Tunes of Glory: Ranks Divided
Ronald Neame’s Tunes of Glory (1960), which was widely admired when it was first released, has subsequently kept a low profile. This says more about critical attitudes and British film culture than it does about the quality of the movie. Made in color when most British films were still made in black and white (one reviewer complained of being distracted by Alec Guinness’s “marmalade” mustache), concerned with the affairs of an exclusive Scottish military caste at a time when British cinema was beginning to investigate the unexplored hinterland of working-class life, it seemed to fit into no tradition, no genre, and thus became unjustly neglected. However, it is this film’s uniqueness that makes it all the more fascinating.
Like contemporaneous realist films such as Jack Clayton’s Room at the Top and Karel Reisz’s Saturday Night and Sunday Morning, Tunes of Glory is based closely on a popular first novel. James Kennaway—Scottish, upper-middle-class, an officer in the Cameron Highlanders and the Gordon Highlanders before going to Trinity College, Oxford—had a very different background from those of working-class writers like John Braine and Alan Sillitoe. However, in Tunes of Glory, the concise, powerful novel he published in 1956, Kennaway is equally obsessed with class, and his protagonist, Jock Sinclair (middle-aged though he may be), is no less a working-class hero than the likes of Joe Lampton, Arthur Seaton, and the other “angry young men.”

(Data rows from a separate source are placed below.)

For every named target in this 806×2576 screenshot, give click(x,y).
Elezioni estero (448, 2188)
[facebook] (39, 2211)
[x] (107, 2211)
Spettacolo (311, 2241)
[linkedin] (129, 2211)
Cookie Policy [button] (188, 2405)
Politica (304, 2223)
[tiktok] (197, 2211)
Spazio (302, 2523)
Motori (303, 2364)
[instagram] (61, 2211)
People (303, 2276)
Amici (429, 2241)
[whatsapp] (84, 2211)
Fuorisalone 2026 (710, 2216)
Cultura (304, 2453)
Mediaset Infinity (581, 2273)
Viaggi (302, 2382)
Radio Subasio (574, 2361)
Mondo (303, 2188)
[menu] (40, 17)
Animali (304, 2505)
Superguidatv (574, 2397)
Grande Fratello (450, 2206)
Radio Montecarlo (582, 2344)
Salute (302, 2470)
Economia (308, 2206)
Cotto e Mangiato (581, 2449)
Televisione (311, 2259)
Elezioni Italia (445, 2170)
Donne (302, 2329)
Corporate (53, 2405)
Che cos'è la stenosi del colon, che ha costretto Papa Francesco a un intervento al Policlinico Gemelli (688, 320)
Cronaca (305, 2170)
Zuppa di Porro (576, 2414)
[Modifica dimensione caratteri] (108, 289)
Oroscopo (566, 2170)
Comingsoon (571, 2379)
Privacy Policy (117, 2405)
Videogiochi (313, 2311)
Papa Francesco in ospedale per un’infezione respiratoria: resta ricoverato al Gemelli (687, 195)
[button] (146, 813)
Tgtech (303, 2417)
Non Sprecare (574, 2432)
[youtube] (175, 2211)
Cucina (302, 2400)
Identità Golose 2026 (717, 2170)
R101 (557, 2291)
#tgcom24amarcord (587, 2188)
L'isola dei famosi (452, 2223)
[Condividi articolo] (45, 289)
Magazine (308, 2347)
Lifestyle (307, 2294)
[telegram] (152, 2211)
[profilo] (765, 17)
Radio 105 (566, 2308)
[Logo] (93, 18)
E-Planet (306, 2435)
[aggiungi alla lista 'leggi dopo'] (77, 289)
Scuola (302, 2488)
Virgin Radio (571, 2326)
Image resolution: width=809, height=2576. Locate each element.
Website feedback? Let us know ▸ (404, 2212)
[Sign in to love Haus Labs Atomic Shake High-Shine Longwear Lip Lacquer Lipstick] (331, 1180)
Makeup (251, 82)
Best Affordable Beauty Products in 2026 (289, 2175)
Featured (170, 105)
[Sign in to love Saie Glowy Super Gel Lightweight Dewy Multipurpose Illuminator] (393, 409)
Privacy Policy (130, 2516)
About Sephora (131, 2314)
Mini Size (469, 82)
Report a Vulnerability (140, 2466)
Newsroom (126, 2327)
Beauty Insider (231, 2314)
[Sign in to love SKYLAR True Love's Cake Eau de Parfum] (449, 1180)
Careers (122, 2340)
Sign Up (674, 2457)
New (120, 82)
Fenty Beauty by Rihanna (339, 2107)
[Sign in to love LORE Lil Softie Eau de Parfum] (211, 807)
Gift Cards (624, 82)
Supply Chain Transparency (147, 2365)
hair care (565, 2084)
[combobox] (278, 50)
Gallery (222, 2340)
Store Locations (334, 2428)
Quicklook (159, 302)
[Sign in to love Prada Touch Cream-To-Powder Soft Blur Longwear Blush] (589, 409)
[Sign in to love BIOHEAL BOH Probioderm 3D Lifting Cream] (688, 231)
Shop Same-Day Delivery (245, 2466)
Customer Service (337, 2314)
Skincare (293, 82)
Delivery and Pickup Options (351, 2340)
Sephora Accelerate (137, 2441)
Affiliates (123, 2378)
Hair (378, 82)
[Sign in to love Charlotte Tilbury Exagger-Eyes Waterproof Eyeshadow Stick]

Nevertheless, Kennaway’s novel was not an obvious choice for a commercial film (indeed it was rejected by Kenneth Tynan in his capacity as script adviser at Ealing Studios because he thought there was too much “army worship”). British audiences were used to the rituals of life in the army, navy, and Royal Air Force from the innumerable Second World War films of the fifties, but there those tropes were tied in with exciting action. A film about two cantankerous, middle-aged colonels disputing control of a Highland battalion in a snowy Scottish town might have been considered to have less popular appeal. Michael Powell’s almost contemporaneous The Queen’s Guards, which has a conflict between a disabled Guards officer and his son at its heart, sank without a trace at the box office, despite its lavish footage of the Trooping the Colour ceremony performed on the queen’s official birthday. Ronald Neame sought a different solution, making things work by recruiting the two best British actors of their generation to play the colonels and casting them against type. Alec Guinness, stickler for discipline in David Lean’s The Bridge on the River Kwai (1957), plays up-from-the-ranks maverick Sinclair, and John Mills, whose best-known uniform role was Ordinary Seaman Shorty Blake in Lean’s In Which We Serve (1942), appears as Barrow, the ultimate in stiff-upper-lip rectitude.
With two actors of such stature starring in the film, there was a need to even out their parts. In Kennaway’s novel, Jock Sinclair is presented as bullying, wily, selfish, and coarse; but he is undoubtedly the hero. Barrow, the “spry wee gent” who supersedes him, is treated with considerable sensitivity and attracts our sympathy, but he is never allowed to emerge from Jock’s shadow. Kennaway’s script for the film simplifies but also intensifies the action of the novel. The omission of certain scenes—most especially that where Jock plays the pipes, and that where young MacKinnon discovers him on a fog-shrouded bridge dressed in full regalia—makes Jock more of an egocentric monster and less a fallible but likable human being. Kennaway also introduces a new plot twist that raises the stakes between the two men. In the novel, both men remain locked into their uncompromising positions to the end. In the film, they both appear to compromise. But it is the unreality of that compromise that leads to tragedy, and what is lost in subtlety is made up for in emotional intensity. A fascinating study of conflict and survival centered upon a war hero ill-adjusted to the needs of peacetime society and resentful of an unjust class system becomes the tragedy of two men whose fierce pride and ambition force them inexorably toward madness and death.